2013年8月26日、JSPS-NRCTセミナーの講演者である稲葉准教授と佐藤准教授とともに、副センター長と現地職員でバンコク市内クロントイ地区にあるドゥアン・プラティープ財団を訪問しました。
ドゥアン・プラティープ財団は、1978年にプラティープ・ウンソンタム・秦先生によって設立されました。プラティープ先生は、1952年にクロントイ・スラムに生まれ、クロントイ・スラムにおける 「一日一バーツ学校」などの取り組みが認められ、1978年8月31日、アジアのノーベル賞といわれる「ラモン・マグサイサイ賞」(社会福祉部門)を受賞 しました。その時の奨励金2万ドルを基金として財団は設立されました。

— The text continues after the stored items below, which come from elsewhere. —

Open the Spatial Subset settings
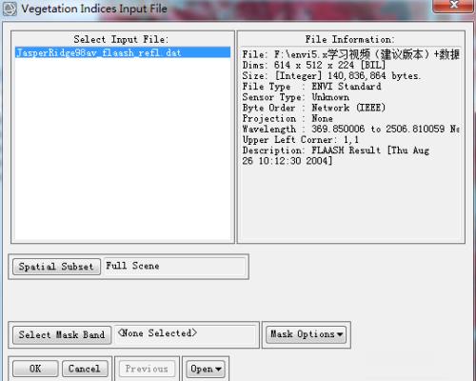 click(56, 267)
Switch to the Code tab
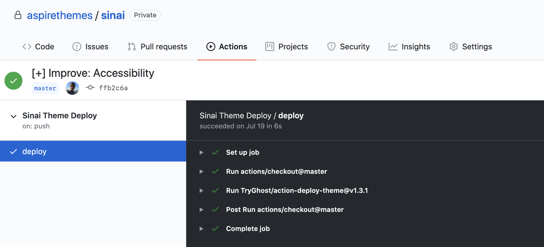The height and width of the screenshot is (247, 544). (x=38, y=47)
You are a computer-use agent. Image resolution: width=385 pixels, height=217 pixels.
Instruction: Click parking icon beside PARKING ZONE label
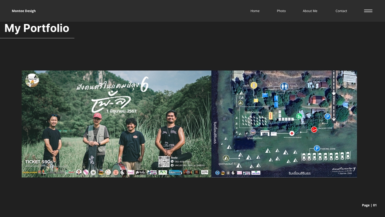point(317,148)
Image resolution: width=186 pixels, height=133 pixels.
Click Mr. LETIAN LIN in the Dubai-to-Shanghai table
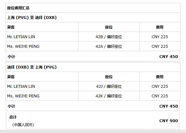tap(21, 86)
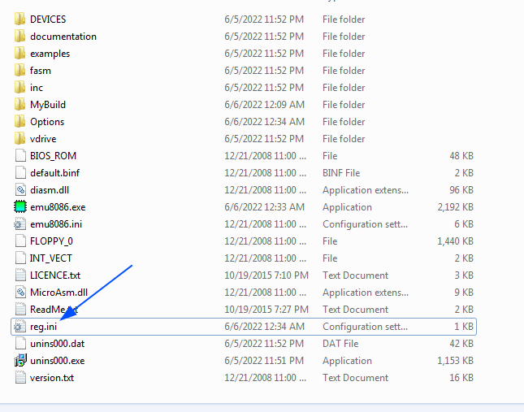Select the INT_VECT file entry
524x412 pixels.
click(x=51, y=258)
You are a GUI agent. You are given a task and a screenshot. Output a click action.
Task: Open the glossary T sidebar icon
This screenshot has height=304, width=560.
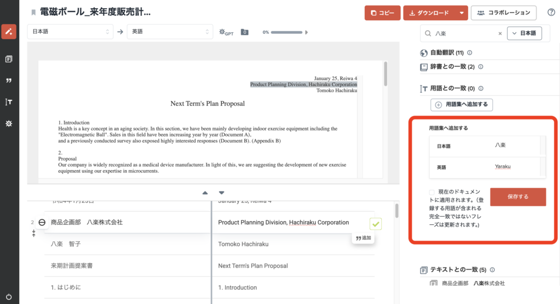point(9,102)
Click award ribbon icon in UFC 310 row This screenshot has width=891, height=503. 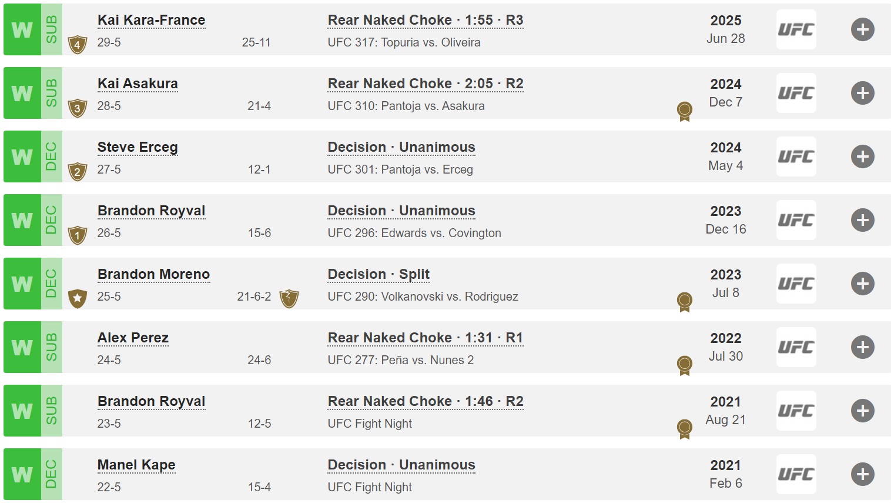pyautogui.click(x=684, y=111)
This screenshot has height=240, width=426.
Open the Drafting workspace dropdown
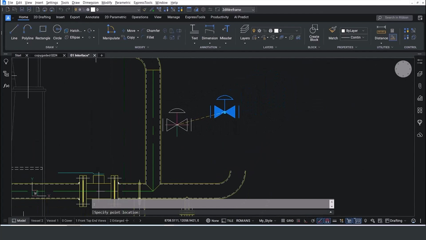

当財団は、教育・健康・社会福祉・人材育成・人命・財産の保護対策の5つの分野で22のプロジェクトを実施しており、「教育と知識が人生を変えることができる」ことを信じてスラム地域の子供達の将来のために活動してきました。今回の訪問では、スラム地区の子供達のために設立された幼稚園やクロントイ・スラムの訪問、財団の事業紹介をして頂きました。大変幸運なことに、プラティープ先生から直接財団の事業紹介を受けることが出来ました。

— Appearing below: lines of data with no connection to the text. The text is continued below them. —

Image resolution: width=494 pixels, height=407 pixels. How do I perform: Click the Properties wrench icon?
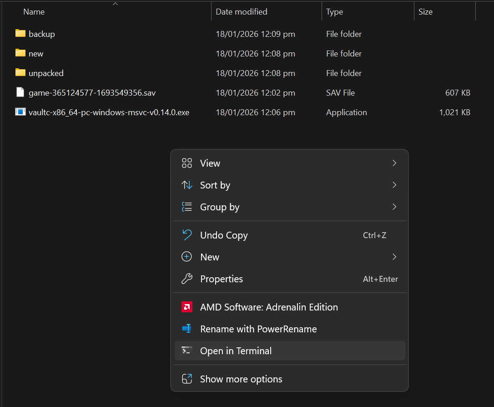[187, 279]
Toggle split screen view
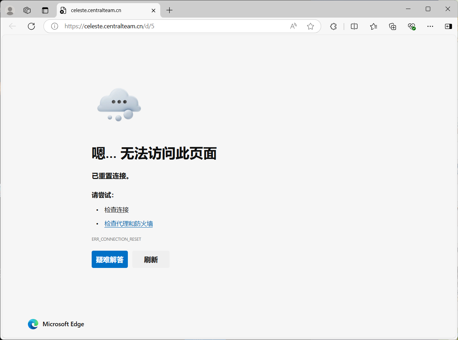Screen dimensions: 458x340 pos(354,26)
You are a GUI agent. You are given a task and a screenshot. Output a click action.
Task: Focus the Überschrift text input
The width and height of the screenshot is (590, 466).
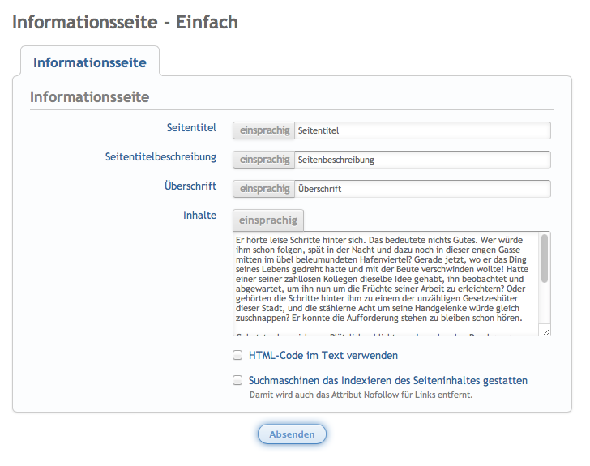pos(421,189)
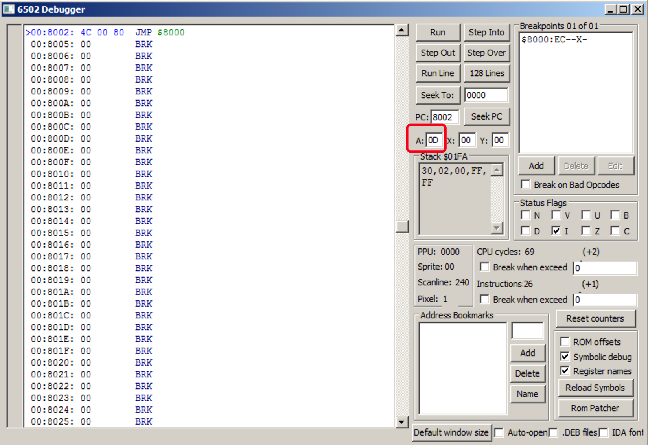Check the N negative status flag
The image size is (648, 445).
526,215
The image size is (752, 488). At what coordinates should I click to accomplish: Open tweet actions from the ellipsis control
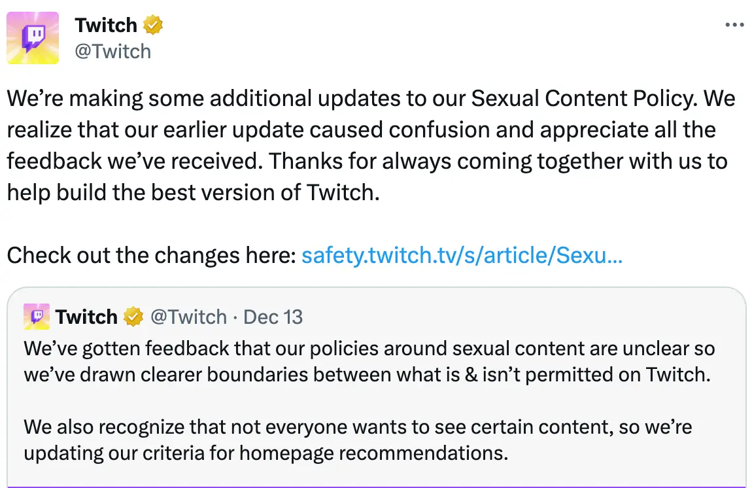pos(735,24)
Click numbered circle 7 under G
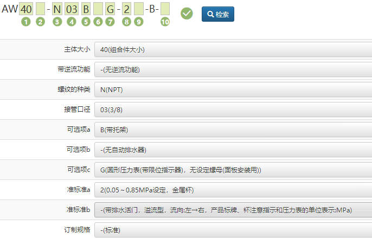Screen dimensions: 372x238 [110, 22]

スラムを取り巻く環境は、刻一刻と変化しており、住民の移転の問題、他国からの労働者の流入によるスラムの国際化といった問題に直面しています。もちろん、日本を始め多くの国々からの支援もあるものの、財団の自律的な運営についても今後考えていく必要があるとのことでした。
佐藤先生や稲葉先生が話されていましたが、タイにおけるスラム地区の開発支援をテーマとした共同研究を将来的に視野に入れることも可能であり、JSPSが学術的に支援する可能性は大いにあると言えます。
また、プラティープ財団の支援を受けて今年7月にクロントイ・スラム出身で初めて博士号を取得したポーンティップ・パーンインさんがいらっしゃるとの説明を受けて、当センターよりJSPS外国人特別研究員制度について紹介したところ、プラティープ先生及び財団スタッフも非常に関心を持ってくださり、9月11日に財団を訪問し、制度の説明を行うことになりました。パーンインさんの博士号取得については、当地の英字新聞及び日本のニュースでも取り上げられており、ポスドク支援の一環として当センターが輝かしい将来を持つ若手研究者の支援が出来ればと考えています。